Las personas que habitan, son víctimas de engaños por políticos que les prometen regularizar su propiedad y que la colonia sea reconocida, por lo que les piden dinero o bien deben acudir a mítines de apoyo.

 

Esta población es un rico filón para los programas sociales de los partidos de cualquier color, en campaña electoral los visitan y les prometen escuelas, calles pavimentadas, agua, energía eléctrica, etcétera, una vez que el candidato sale electo no se acuerda de ellos.

Por su parte, tanto el Gobierno Federal, como el Estatal, los incorporan a programas de ayuda por medio de despensas mensuales o de apoyos económicos para adultos mayores, siempre y cuando no tengan pensión del IMSS o ISSSTE y que cubran requisitos de edad.

Cuando les entregan las despensas los llevan a un auditorio o plaza pública para la foto con el delegado federal, estatal o municipal.

En no pocas ocasiones les condicionan la entrega de despensas o material de construcción, siempre y cuando se afilien a determinado partido político.

Ahora que el Gobierno Federal ha emprendido la Cruzada contra el Hambre, se ha cuestionado el actuar de los delegados de la Secretaria de Desarrollo Social, donde está al frente Rosario Robles Berlanga, ex perredista y ahora incorporada a un gobierno priista.

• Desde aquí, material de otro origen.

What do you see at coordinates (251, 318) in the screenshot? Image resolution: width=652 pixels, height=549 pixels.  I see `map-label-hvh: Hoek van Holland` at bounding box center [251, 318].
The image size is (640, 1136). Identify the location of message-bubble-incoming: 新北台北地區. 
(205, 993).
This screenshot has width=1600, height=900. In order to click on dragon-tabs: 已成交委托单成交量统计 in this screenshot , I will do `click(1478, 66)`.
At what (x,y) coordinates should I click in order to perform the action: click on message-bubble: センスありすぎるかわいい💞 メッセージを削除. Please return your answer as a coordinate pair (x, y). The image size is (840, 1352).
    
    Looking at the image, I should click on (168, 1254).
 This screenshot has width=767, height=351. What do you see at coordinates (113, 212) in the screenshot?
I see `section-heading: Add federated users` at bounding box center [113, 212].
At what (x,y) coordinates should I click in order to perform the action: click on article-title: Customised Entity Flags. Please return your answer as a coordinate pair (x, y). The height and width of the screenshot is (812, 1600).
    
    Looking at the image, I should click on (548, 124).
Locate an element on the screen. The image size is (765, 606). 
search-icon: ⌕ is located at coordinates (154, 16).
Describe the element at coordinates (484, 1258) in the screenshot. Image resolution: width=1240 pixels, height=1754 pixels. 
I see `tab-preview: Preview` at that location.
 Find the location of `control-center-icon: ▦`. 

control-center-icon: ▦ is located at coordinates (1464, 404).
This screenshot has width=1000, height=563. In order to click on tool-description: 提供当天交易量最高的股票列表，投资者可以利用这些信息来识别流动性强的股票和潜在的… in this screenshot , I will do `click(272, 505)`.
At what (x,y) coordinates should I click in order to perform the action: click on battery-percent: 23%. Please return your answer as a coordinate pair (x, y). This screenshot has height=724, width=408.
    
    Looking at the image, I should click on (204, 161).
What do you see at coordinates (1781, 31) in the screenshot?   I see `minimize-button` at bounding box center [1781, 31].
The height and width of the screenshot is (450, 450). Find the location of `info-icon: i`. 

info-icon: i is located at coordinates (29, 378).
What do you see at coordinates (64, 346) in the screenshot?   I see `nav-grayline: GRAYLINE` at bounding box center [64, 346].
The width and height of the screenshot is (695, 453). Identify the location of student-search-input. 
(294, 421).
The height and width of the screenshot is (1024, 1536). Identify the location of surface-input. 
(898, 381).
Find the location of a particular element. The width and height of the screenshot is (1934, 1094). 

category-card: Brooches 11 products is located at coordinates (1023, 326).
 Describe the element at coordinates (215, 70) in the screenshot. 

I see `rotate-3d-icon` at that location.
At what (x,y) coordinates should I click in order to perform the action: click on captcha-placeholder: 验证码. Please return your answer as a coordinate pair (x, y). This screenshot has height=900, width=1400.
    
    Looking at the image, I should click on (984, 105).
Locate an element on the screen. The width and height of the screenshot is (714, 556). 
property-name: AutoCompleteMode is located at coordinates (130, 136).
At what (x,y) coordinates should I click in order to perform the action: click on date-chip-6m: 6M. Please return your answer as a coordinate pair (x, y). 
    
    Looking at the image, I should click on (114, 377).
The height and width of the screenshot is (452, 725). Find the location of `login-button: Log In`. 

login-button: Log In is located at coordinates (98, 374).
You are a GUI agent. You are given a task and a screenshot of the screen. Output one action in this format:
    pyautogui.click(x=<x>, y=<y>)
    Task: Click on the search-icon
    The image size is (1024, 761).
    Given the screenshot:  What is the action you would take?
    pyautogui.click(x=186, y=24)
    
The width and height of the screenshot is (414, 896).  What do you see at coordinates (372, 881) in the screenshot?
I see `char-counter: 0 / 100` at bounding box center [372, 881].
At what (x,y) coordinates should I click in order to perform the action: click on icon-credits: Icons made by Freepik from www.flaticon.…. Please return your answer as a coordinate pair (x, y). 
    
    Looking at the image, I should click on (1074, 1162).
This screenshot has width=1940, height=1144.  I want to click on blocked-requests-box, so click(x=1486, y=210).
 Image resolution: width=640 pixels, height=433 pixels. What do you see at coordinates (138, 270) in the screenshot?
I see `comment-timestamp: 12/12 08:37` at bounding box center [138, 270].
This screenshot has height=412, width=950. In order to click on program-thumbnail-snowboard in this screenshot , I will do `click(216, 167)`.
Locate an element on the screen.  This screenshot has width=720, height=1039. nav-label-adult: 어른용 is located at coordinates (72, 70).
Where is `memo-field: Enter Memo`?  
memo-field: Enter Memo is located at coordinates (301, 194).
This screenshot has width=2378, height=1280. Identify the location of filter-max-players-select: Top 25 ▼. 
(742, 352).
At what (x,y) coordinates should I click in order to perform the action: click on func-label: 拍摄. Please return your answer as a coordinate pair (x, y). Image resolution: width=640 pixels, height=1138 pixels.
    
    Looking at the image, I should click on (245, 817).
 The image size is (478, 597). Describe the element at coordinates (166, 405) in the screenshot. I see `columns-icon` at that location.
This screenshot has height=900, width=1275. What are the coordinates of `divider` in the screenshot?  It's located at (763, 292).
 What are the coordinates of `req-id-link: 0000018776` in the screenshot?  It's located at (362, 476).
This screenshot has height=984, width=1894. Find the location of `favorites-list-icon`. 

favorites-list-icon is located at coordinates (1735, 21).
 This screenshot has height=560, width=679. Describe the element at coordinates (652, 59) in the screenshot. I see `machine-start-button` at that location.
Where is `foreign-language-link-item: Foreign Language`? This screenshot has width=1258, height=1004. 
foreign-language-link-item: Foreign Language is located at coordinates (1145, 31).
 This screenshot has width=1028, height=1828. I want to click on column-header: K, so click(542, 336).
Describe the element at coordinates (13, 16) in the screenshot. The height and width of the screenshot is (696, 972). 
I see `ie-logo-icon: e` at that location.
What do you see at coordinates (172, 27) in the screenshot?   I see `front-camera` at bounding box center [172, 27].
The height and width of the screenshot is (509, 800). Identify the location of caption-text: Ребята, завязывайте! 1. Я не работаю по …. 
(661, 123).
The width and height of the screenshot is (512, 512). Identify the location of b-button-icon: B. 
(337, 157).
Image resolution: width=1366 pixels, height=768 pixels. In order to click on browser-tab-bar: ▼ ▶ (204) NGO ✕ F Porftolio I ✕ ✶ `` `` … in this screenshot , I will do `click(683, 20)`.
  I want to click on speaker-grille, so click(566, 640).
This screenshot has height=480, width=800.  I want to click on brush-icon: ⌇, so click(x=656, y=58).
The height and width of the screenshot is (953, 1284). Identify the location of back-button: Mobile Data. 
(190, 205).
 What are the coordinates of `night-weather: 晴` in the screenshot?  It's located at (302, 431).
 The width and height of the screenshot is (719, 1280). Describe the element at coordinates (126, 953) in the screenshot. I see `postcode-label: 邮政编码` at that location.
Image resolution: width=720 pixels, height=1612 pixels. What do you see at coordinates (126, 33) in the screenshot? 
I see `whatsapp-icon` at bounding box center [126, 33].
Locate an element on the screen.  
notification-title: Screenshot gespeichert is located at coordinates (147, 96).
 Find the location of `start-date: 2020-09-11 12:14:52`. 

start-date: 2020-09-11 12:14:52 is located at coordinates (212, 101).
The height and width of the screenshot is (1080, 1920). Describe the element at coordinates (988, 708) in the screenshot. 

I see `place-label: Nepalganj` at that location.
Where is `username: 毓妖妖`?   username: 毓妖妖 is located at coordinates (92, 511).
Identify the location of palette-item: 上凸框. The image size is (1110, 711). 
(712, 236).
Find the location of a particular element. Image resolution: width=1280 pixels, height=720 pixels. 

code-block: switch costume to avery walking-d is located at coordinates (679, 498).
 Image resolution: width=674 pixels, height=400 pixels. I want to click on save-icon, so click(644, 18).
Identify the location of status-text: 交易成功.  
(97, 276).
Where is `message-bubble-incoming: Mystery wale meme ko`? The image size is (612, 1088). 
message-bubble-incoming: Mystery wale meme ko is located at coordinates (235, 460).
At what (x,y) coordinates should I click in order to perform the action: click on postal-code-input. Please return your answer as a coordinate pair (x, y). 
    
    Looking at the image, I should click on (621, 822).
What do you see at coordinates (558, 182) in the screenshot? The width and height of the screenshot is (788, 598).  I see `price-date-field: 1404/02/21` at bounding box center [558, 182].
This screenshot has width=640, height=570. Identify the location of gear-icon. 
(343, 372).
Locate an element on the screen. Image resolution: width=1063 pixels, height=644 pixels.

Ante las acusaciones del PAN y del PRD, por uso indebido de programas sociales en Veracruz, Peña Nieto actuó más como jefe de partido político, que como Jefe del Ejecutivo. En Chiapas, arropó a Rosario Robles, al decirle: “No te preocupes. Hay que aguantar porque han empezado las críticas, han empezado las descalificaciones…”

Cuando no son críticas, sino denuncias.

Rosario Robles compareció ante senadores, donde fue duramente cuestionada a tal grado de solicitarle su renuncia, la que naturalmente negó.

Los partidos de oposición condicionaron su participación en el Pacto por México, si no blindan los programas sociales y evitan el uso indebido con fines electorales.

El 7 de julio habrá elecciones en varios estados y la maquinaria electoral se ha puesto en marcha, con todos los recursos que tienen los gobernadores y sus operadores políticos.

Son las primeras elecciones del Gobierno Federal priista y serán el termómetro para saber de que lado se inclina la balanza, si son elecciones sin tinte partidista y se impide que los operadores políticos condicionen la ayuda de programas sociales a cambio de votos, o lo de siempre… triunfo claro, rotundo e inobjetable.

Y los nostálgicos ven que nada cambia, ayer las tarjetas de prepago de una tienda de autoservicio, hoy los programa sociales.